Bahrām entered Ctesiphon and proclaimed himself king of kings (summer, 590), claiming that Ardašīr, the upstart son of Sāsān the shepherd, had usurped the throne of the Arsacids, and now he was reestablishing their right (Šāh-nāma, Moscow, IX, pp. 29-32; Yaʿqūbī, I, p. 192; the humble origin of Ardašīr was already noted by Agathias, 2.27).

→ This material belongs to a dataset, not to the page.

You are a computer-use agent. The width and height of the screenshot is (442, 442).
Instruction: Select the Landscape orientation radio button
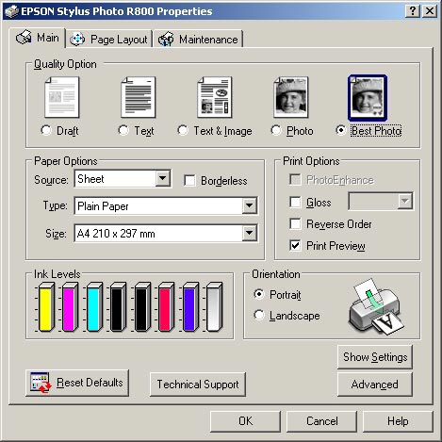tap(259, 315)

He tried to support his cause with the following apocalyptic belief then current: The Sasanians had identified the Seleucid era (312 b.c.) with the era of Zoroaster (H. Lewy, JAOS 64, 1944, pp. 197ff.; S. H. Taqizadeh, JRAS, 1947, pp. 33ff.), thereby placing Ardašīr some 500 years after the prophet and leaving 500 years for the duration of their own dynasty (Šāh-nāma, Moscow, VII, pp. 90-91). The close of Zoroaster’s millennium was to witness chaos and destructive wars with the Xyōns (Hephthalites/Huns) and Romans, followed by the appearance of a savior (details and references in Czeglédy, op. cit., pp. 35ff.). And Bahrām had risen some 500 years after Ardašīr (so Šāh-nāma, Moscow, IX, p. 30), and had saved Iran from chaos, the Xyōns and the Romans; he therefore claimed to be and was hailed by many as the promised savior, Kay Bahrām Varjāvand (Czeglédy, op. cit., pp. 36-39). He was to restore the Arsacid empire and commence a millennium of dynastic rule (Šāh-nāma, Moscow, IX, pp. 60-62). He issued coins in his own name. They represent him as a majestic figure, bearded and wearing a crenellated crown adorned with two crescents of the moon; and they are dated to year 1 and 2 (R. Göbl, Sasanian Numismatics, Brunswick, 1971, p. 52).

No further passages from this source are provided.